Tuesday, February 12, 2008
Unfamiliar Kitchen Dispatch #2
Putting together a meal in a kitchen not your own has its challenges, only one of which is:
the local grocery store.
Sometimes you land in a place...maybe a beach town, and the choices are somewhat limited. I have already shared the story of the memorable seven-dollar peach on Martha's Vineyard, and yet I have very fond memories of wonderful meals prepared there over the years. Amazing local fish, simply grilled, smeared with herb butter and served alongside tossed greens from the local farm stand a short bike-ride away. I loved the stand. It was a deserted, weatherbeaten half-structure, where you selected your produce and left your money in an old fishing tackle box, taking change if you needed it. A very distinguished, very large bull sat in a meadow across the way, keeping watch over the transactions. He seemed straight out of a Disney film.
We once spent a long, autumn weekend in a small town in Door County, Wisconsin where there was a surprisingly small and not-very-well-stocked grocery store. Yet, it yielded the simple ingredients for a hearty lentil soup welcomed by a large group of very hungry people on a cold, damp evening. (No doubt the homemade cherry pie purchased from yet another farm stand helped memories of that meal.) Wandering the cramped aisles of that little grocery store, reminded me of wonderful article written by one of my favorite writers, Laurie Colwin, years ago, which prefaced a recipe by pointing out that all the ingredients could be found in even "the nastiest grocery store".
Of course, there's the other end of the spectrum as well. Cooking in a perfectly outfitted, yet tiny kitchen in a rented Paris apartment on a street where one of the best cheese purveyors in the city is a handful of storefronts down from one of the finest patissiers in the city, and around the corner from La Grande Epicerie--Le Bon Marche department store's answer to the famous Harrod's food hall. An almost overwhelming selection of incredible food to work with.
So, here in San Francisco, in the cozy neighborhood of Noe Valley, I'm finding that being flexible is key. As my friend, Jane says..."think of it as camping".
Which brings me to my hero over the course of the past few weeks: the humble egg.
I purchased a doze on my first night here, at the somewhat nasty, miniscule corner store in the neighborhood, along with some milk, a loaf of bread a tiny, outrageously expensive jar of Hellman's mayonnaise, a can of tuna and a block of orange cheddar cheese. Dinner that first night was a cheese omelette. A few nights, and a small bag of broccoli, later, there was a frittata. We know I love frittata.

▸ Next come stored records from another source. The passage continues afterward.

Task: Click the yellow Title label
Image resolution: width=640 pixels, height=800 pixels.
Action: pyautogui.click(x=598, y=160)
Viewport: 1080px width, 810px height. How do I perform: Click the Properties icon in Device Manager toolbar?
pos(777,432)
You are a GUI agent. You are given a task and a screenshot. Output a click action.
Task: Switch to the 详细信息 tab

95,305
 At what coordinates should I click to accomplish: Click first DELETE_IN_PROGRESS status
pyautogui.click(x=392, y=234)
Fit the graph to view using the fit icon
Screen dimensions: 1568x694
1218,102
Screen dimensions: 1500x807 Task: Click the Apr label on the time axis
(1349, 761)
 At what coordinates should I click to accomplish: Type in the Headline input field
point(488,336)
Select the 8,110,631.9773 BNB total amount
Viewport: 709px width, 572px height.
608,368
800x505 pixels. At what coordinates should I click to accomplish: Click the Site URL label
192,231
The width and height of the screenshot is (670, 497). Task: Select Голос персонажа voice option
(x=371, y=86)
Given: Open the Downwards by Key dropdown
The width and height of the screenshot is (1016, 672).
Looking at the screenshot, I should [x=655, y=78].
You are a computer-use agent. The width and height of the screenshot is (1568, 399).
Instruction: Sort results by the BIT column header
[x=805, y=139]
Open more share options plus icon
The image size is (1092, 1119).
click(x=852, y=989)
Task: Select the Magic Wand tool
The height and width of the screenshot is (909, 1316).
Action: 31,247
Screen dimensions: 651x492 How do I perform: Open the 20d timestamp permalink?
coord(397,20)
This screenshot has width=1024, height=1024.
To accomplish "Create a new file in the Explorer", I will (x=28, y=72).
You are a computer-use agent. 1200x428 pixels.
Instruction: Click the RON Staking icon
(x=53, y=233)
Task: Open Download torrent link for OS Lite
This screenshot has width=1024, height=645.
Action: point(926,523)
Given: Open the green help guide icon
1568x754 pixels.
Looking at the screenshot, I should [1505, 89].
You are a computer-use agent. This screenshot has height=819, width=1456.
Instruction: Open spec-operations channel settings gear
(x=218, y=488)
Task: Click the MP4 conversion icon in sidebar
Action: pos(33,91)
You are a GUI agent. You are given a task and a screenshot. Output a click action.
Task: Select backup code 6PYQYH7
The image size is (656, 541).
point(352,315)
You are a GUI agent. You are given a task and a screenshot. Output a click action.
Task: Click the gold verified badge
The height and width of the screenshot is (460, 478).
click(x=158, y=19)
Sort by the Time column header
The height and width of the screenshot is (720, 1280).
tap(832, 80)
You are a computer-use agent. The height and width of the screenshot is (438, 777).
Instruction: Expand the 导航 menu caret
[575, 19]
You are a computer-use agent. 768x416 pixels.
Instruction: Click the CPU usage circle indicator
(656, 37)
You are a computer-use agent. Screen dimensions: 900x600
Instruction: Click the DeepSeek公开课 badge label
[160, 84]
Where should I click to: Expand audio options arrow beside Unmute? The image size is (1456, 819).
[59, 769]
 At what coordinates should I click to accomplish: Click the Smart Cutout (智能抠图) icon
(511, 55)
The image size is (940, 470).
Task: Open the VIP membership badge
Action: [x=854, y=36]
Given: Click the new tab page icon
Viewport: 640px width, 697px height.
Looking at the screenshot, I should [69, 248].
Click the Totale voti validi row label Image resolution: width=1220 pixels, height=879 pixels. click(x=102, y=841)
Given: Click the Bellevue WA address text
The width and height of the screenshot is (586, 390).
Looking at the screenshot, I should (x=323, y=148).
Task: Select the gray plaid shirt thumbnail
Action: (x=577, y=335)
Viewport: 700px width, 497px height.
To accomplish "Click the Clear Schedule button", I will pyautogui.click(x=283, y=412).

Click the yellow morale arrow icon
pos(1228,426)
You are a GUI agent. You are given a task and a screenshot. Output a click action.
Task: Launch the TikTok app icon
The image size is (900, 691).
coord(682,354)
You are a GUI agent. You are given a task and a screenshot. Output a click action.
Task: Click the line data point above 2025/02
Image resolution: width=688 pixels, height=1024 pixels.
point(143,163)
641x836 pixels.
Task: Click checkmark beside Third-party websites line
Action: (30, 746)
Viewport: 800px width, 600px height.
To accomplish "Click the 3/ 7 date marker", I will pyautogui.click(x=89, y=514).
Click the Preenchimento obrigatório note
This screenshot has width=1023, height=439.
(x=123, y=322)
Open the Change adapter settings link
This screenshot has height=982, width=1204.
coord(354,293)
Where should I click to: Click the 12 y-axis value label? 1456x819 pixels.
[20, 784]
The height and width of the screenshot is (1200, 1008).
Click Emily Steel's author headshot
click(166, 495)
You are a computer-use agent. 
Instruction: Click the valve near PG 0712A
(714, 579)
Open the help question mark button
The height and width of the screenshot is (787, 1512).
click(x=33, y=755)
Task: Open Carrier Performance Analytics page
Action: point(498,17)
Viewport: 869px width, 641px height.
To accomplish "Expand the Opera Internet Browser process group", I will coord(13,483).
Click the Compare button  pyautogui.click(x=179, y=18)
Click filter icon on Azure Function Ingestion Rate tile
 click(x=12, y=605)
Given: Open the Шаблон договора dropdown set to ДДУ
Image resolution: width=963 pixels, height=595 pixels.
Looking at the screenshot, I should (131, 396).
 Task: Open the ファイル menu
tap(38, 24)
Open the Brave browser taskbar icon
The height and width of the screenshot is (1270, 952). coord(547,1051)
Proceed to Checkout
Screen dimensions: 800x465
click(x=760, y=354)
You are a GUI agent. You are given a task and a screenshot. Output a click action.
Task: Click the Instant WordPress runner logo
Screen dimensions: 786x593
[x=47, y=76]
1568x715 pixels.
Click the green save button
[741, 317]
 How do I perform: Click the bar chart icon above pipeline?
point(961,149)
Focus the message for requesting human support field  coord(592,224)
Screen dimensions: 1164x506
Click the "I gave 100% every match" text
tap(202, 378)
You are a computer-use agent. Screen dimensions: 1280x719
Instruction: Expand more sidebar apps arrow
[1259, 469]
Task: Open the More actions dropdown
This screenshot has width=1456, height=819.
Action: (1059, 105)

This past weekend, the weather here was magnificent. After a day spent outdoors, in the bright sunshine and near-70 degree temperatures (sorry all you East Coast and Midwest people!) I didn't really feel like eating, or cooking, anything hot.
Earlier in the day, I had picked up some incredible artisan rolls from a local favorite,
Acme Bread Co. and thought: egg salad.
(May I just say, I simply can't get over how much astonishing, fantastic bread there is in this city?!)
I had that four-dollar, micro-jar of Hellman's just waiting to be opened. Garnished with some arugula for a peppery crunch, and a couple thin slices of sweet red bell pepper, which upon reflection, were a bit much.
It was homey and comforting...and didn't generate too many dishes, or pots...my unfamiliar kitchen has one more quirk--no dishwasher.
NOTE: I love to hard-boil eggs, the Cook's Illustrated way. Place eggs in pan, with cold water to cover. Bring to a boil, and immediately shut off the heat, put a lid on the pan, and set timer for 12 minutes. Plunge eggs into ice water. Let cool for a few minutes, after which eggs are ready to peel.
2 eggs, hard-boiled and roughly chopped
1-2 tablespoons mayonnaise
1 teaspoon Dijon mustard
salt & pepper to taste
OPTIONAL ADDITIONS: love love love to add chives, if you have them or can find them
also, a tiny bit of chopped Italian parsley or fresh dill
GARNISH: lettuce or arugula
1. chop eggs and mix with mayo, mustard, salt and pepper
2. spoon onto bread of your choice.
Yes, I a blessed with access to Acme Bread at the moment, but at home I like to use pumpernickel.